[Begin]
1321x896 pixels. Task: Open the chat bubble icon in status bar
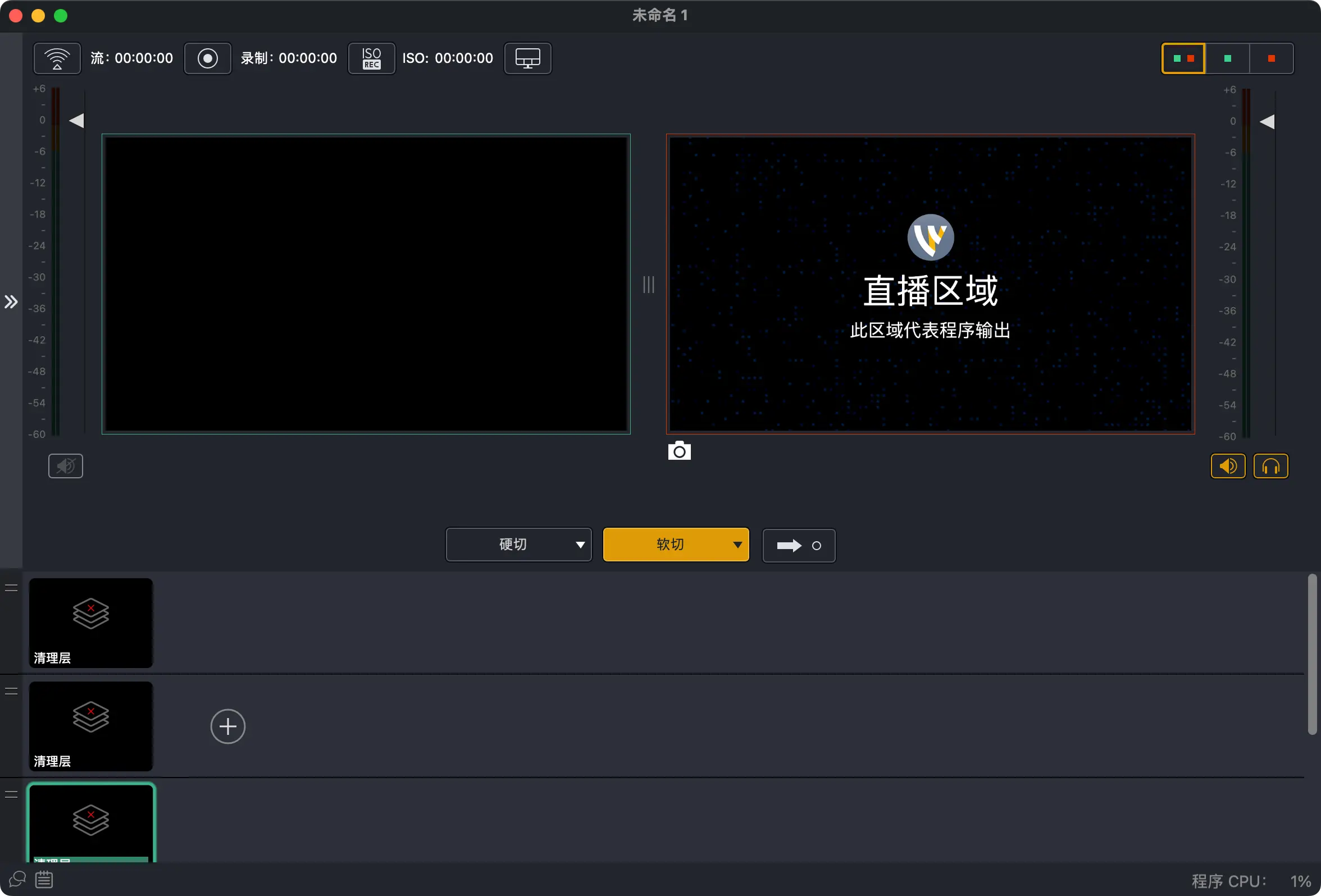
[End]
[Begin]
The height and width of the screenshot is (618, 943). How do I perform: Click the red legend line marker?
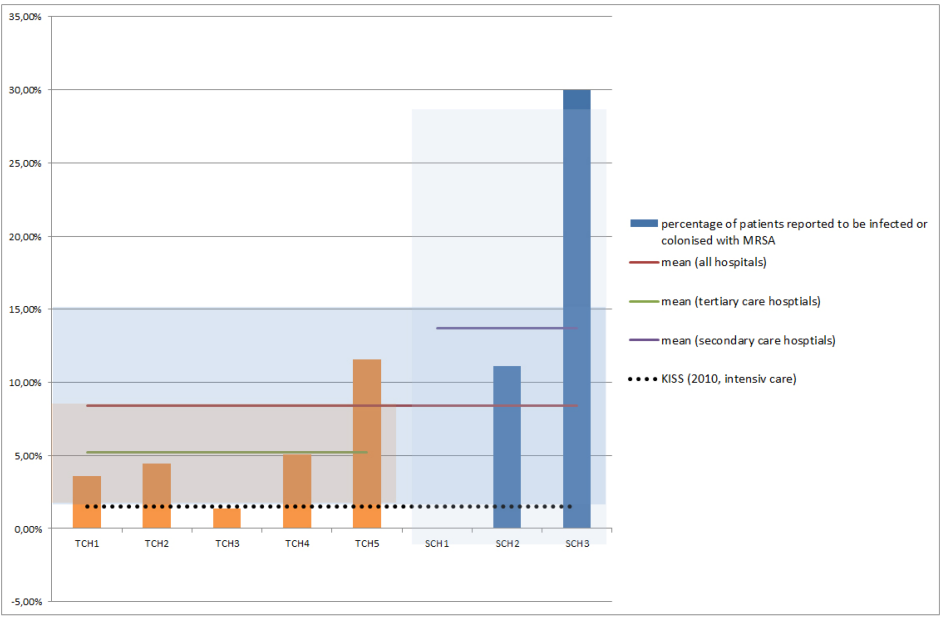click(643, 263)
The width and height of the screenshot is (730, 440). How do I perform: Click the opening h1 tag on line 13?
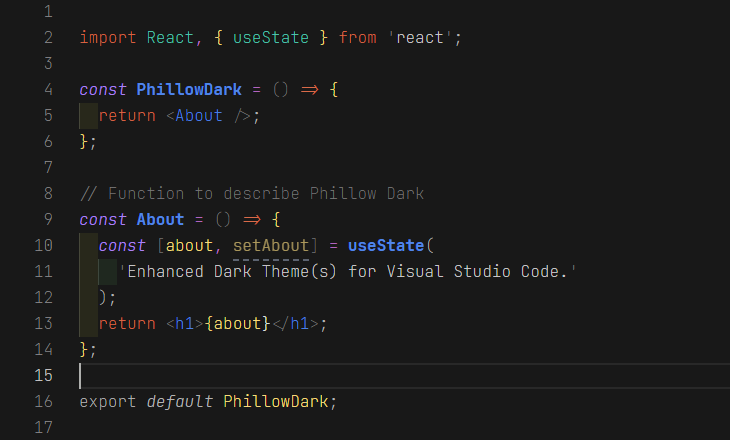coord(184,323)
[End]
[Begin]
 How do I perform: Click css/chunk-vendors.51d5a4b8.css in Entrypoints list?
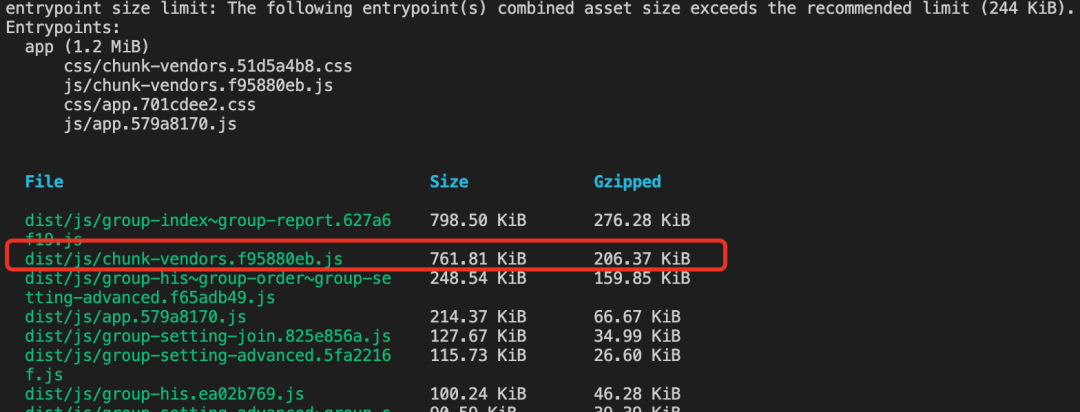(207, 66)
[End]
* WORK TO DO *
Lay out the entries as a JSON list of strings with one string per line, skipping blank lines, starting with the line that contains "The height and" and going on through the line that contains "coord(184,323)". Leave the pictures out.

* THE ANSWER *
[
  "The height and width of the screenshot is (618, 943). How do I perform: Click the red legend line marker?",
  "click(643, 263)",
  "The width and height of the screenshot is (730, 440). How do I perform: Click the opening h1 tag on line 13?",
  "coord(184,323)"
]